Aerobic glycolysis is an indispensable component of aggressive cancer cell metabolism. It also distinguishes cancer cells from most healthy cell types in the body. Particularly for this reason, targeting the metabolism to improve treatment outcomes has long been perceived as a potentially valuable strategy. In practice, however, our limited knowledge of why and how metabolic reprogramming occurs has prevented progress towards therapeutic interventions that exploit the metabolic peculiarities of tumors. We recently described that in breast cancer, MnSOD upregulation is both necessary and sufficient to activate glycolysis. Here, we focused on determining the molecular mechanisms of MnSOD upregulation.
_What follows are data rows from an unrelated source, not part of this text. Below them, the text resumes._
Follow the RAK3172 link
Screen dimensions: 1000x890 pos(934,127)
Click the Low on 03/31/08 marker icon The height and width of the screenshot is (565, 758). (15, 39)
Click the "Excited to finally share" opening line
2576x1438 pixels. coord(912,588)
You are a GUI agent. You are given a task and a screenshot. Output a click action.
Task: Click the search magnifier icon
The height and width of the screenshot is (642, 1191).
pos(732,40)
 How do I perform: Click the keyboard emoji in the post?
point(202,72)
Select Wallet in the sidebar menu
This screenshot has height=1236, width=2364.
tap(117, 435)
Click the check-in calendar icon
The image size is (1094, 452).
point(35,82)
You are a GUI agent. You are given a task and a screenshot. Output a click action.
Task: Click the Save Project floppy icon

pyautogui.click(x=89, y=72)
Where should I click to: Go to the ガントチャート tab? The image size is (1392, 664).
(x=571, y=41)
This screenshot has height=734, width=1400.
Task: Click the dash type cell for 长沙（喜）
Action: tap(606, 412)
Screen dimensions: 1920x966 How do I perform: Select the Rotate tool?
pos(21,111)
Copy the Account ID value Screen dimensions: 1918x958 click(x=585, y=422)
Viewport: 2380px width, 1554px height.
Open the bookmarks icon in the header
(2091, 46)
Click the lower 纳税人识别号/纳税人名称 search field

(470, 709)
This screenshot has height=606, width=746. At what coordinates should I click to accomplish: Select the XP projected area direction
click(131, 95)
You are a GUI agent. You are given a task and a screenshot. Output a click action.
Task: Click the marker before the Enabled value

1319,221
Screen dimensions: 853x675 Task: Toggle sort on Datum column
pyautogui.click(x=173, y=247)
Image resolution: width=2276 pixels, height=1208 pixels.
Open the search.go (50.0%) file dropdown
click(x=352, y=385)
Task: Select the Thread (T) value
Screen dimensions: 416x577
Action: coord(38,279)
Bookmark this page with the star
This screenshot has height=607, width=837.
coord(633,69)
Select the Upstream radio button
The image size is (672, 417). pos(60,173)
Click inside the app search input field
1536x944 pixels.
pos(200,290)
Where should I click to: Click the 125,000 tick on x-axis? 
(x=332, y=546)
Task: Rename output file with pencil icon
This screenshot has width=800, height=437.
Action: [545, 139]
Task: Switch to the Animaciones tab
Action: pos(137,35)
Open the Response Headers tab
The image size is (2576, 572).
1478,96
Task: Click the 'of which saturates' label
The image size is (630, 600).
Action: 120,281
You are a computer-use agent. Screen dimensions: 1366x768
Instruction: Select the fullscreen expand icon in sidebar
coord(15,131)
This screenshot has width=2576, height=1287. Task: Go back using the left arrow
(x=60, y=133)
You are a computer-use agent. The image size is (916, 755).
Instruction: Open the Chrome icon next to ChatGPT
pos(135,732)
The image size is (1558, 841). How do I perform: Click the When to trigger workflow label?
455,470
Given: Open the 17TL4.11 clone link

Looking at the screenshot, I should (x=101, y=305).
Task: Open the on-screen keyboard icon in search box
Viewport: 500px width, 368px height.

We found that Caveolin-1 (Cav-1) is a central component of this mechanism due to its suppressive effects of NF-E2-related factor 2 (Nrf2), a transcription factor upstream of MnSOD. In transformed MCF10A(Er/Src) cells, Cav-1 loss preceded the activation of Nrf2 and its induction of MnSOD expression. Consistently, with previous observations, MnSOD expression secondary to Nrf2 activation led to an increase in the glycolytic rate dependent on mtH2O2 production and the activation of AMPK. Moreover, rescue of Cav-1 expression in a breast cancer cell line (MCF7) suppressed Nrf2 and reduced MnSOD expression. Experimental data were reinforced by epidemiologic nested case-control studies showing that Cav-1 and MnSOD are inversely expressed in cases of invasive ductal carcinoma, with low Cav-1 and high MnSOD expression being associated with lower 5-year survival rates and molecular subtypes with poorest prognosis.